Little actions stick. A negative glance, even in a split moment, after the moment is gone, remains heavy. We tend to let them go. But, they cover us as if we walked through a sand storm. Even the most fulfilling days at the beach, leaves behind a grit. That remains on the floor of our cars for months to come. Like dust in the wind, our words, our facial expressions, our lack of empathy- it coats. It lingers.
Negativity is like minutes, frozen in time- reminding us that things aren't going according to plan. That we want to rule the world around us but are merely pages. We have no real power other than our mindset and outlook. These days, it feels as if optimism and positivity are difficult to come by. But, if we remain negative and pessimistic- we will bring towards us, with furious energy, a weather front, charged with a powerful after effect: More negativity.

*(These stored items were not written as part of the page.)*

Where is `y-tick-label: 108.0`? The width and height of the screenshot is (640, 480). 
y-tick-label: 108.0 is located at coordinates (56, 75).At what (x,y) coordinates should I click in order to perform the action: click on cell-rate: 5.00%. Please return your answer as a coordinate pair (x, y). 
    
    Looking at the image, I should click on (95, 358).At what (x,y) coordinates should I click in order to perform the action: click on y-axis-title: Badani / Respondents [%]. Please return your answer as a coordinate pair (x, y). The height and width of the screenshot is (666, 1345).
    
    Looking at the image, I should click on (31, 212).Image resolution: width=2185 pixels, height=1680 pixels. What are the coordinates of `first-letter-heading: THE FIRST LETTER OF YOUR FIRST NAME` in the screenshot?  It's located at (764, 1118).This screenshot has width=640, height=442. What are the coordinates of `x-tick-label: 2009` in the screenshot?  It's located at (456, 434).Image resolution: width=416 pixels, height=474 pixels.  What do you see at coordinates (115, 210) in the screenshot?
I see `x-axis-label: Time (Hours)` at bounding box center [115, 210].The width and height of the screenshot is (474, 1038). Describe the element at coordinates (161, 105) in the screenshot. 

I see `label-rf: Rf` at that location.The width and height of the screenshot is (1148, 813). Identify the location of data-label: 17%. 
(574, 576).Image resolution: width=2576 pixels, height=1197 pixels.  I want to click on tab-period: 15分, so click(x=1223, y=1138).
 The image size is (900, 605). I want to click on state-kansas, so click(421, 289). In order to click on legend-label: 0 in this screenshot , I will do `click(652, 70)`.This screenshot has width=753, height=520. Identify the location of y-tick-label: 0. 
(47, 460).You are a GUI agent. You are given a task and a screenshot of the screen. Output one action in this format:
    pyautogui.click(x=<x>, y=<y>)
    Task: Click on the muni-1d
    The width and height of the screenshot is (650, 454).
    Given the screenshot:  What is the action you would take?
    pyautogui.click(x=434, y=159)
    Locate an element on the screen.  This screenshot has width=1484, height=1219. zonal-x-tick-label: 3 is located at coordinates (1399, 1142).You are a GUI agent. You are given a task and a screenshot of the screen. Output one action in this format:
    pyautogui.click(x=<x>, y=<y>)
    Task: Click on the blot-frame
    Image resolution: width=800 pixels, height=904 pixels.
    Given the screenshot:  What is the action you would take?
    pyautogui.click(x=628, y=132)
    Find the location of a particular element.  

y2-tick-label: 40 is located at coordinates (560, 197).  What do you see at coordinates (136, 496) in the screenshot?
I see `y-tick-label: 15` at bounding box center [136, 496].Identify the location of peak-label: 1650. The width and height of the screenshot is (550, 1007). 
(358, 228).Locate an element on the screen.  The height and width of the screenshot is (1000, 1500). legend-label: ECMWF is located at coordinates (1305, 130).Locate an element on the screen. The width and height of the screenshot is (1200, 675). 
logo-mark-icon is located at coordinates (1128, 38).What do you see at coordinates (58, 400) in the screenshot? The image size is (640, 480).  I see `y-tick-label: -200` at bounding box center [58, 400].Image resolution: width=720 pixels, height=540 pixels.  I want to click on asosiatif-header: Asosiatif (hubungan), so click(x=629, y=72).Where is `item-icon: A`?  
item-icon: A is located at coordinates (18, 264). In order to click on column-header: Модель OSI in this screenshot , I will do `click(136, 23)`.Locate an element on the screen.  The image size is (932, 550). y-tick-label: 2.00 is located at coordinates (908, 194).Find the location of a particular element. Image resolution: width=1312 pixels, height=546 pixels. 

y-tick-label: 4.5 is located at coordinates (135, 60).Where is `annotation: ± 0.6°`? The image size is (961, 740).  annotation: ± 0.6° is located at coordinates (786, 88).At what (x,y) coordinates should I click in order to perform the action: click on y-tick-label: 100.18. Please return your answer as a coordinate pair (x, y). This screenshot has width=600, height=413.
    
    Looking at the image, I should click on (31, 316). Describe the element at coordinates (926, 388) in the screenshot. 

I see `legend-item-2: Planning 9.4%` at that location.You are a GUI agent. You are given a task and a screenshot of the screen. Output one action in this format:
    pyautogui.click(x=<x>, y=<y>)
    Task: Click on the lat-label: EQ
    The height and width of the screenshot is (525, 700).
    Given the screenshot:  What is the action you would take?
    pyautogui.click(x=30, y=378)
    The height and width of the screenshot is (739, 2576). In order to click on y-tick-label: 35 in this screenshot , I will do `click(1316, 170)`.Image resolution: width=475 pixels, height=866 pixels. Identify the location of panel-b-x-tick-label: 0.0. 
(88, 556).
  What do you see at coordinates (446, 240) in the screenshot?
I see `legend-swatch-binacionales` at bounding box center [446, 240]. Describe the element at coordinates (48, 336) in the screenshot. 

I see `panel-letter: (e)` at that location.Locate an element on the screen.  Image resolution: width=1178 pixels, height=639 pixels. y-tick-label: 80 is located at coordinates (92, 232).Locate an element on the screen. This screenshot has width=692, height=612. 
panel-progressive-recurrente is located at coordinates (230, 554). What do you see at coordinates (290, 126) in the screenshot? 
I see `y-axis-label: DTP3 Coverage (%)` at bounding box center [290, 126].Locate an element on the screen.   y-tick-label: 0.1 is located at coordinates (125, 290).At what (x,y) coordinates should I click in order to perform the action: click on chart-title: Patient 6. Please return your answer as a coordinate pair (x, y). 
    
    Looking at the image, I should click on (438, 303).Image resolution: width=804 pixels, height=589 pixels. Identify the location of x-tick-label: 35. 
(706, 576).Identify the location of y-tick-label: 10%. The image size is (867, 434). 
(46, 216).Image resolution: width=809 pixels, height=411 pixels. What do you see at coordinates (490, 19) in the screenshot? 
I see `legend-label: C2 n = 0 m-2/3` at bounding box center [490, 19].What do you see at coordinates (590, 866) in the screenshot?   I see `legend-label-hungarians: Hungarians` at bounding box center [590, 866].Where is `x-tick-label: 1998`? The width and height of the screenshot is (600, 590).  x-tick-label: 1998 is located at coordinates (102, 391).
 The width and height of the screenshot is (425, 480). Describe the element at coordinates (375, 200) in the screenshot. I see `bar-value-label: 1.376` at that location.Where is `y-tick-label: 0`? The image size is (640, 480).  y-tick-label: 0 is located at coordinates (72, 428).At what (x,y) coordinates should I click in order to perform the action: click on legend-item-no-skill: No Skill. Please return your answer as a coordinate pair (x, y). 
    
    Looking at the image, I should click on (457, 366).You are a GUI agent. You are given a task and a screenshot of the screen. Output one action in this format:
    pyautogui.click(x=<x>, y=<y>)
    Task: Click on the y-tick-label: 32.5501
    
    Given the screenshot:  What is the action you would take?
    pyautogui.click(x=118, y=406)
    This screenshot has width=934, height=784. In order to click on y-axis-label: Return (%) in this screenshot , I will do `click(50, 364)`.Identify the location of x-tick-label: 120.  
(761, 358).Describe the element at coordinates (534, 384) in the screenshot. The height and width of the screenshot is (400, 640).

This negativity grows exponentially. We see arbiters of chaos around us. Those whose aura precedes them. Those who can not stand the calm before the storm. They have to cause the strikes and booming thunder of discord. It is hard to stay positive when the sand seems to be burying us. But, believe me- it is dangerous not to. I am a positive person. I see the good in people. I smile. I try to bring a moment of joy to peoples lives. I am the annoying one who says hello to you when you are half awake.
But, I have found myself trapped. Unlike dust in the wind- I am a particle sinking, forever diving deeper into the castle upon which I have built my emotional well-being. I feel negative. It feels like a sticky substance coating my hands, my feet, my disposition. Everywhere I go- piling up behind me- is a residue, of stay away from me. I might be stressed. I might be disillusioned by circumstances not of my choosing or doing and things taken away from me, things added to my ever growing list- but negativity is never ok. Frustration, sullenness, discombobulation is inevitable- but harboring a layer of gloom and spreading it about- is never ok.
It has taken me a few weeks to come to terms with the fact that my attitude is on me. My frustration, sadness and disconnect might have been the effect of someone else's doing- but letting it linger and create a sense of doom in me- that is on me. I sat and meditated a long time last night. Reflecting on why. Why I am so bitter. And the reason itself is justified- but my negative outlook is not.
I have to dive in to the positivity pool again.
I have to dip my toes in the ocean of choice and optimism. Sand is plentiful, annoying at times too, but it is a substance used to build castles and mounds of joyful experiences. This sand, that I am now running my toes through, I take as a gift. One I can pass on. I need to take responsibility for my demeanor, my mood, my tone. I have to start new. Smell the salty, brisk mist of change.
For it, like the tides is a daily occurrence. I have to choose to be energetic and bubbly. I have to emanate a level of optimism that is contagious. Because negativity is more so. And as of late- it has infected me deeply. I am cleansing myself of its grasp slowly but surely. It took my focus, my desire to be better. But, I am now finding the resolve to look beyond the quick sand and quagmire. I am on the right path.
So my pledge to myself as of right now, as I sit in my classroom awaiting the end of the day jostle and juxtaposition- I will keep a smile in my heart. Knowing tomorrow, I can build the largest most structurally ornate sand castle. I will try everything, even though I could fail. Positivity is gold. Shiny and coveted. So I will share my stash- because if I can bring joy to someone tomorrow and every day, in every class period- I will no longer be part of the problem, but part of the solution.
Others around me might smash down my sand castle as they jaunt about. They might cause waves of thunderous negativity. But, it is up to me to gather my bucket and shovel and rebuild. For every day, in every class period the sand is smooth. It is our footprints and foundations that create the love of the beach. It is our beach. It is our seaside haven. We just need to counteract the erosion.
The beach is a sacred space. One that needs protecting and cleansing- one that needs closing at times, I must admit. Yet, it is a gift. A shiny, glassy mirror of our outlooks. We can shape the sand, topple it, and collect it in a jar. We can dip our toes in the near by current. We can dive into the waves. This is our journey. Even if the crowds are noisy and the visitors messy- we control our shoreline. I control my sand dunes on which I climb. I control my sink holes, where I can hide in a sand storm. I the regulator of my surroundings.